* **Aim**:
Lay out every line of the records below as a Markdown table with the columns No. and Line, one row per line. Skip blank lines and leave the pictures out.
>> start Data provided
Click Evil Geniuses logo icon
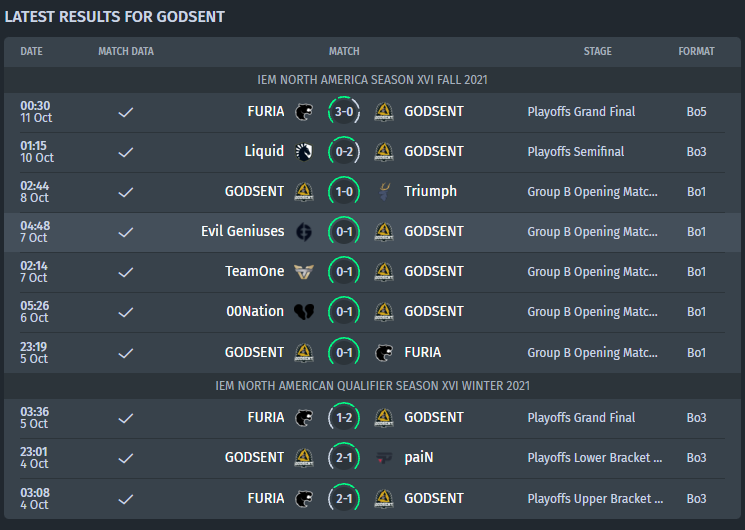The width and height of the screenshot is (745, 530). click(x=304, y=232)
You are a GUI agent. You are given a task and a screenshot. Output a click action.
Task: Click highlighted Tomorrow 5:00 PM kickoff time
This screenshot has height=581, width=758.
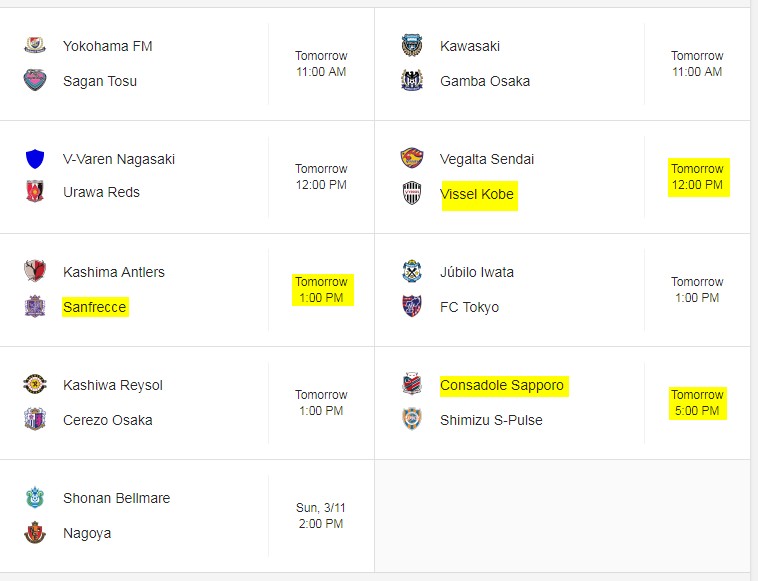(x=697, y=403)
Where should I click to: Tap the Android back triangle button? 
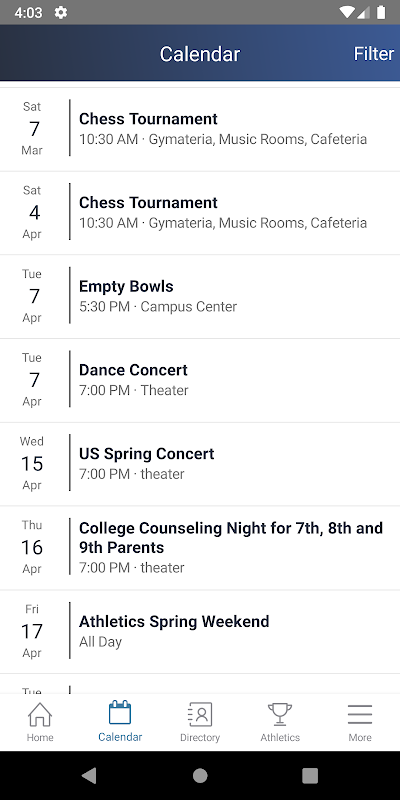tap(89, 776)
>> end Data provided
* **Response for this exercise**:
| No. | Line |
|---|---|
| 1 | Click Evil Geniuses logo icon |
| 2 | The width and height of the screenshot is (745, 530). click(x=304, y=232) |
| 3 | You are a GUI agent. You are given a task and a screenshot. Output a click action. |
| 4 | Task: Click highlighted Tomorrow 5:00 PM kickoff time |
| 5 | This screenshot has height=581, width=758. |
| 6 | (x=697, y=403) |
| 7 | Where should I click to: Tap the Android back triangle button?  |
| 8 | tap(89, 776) |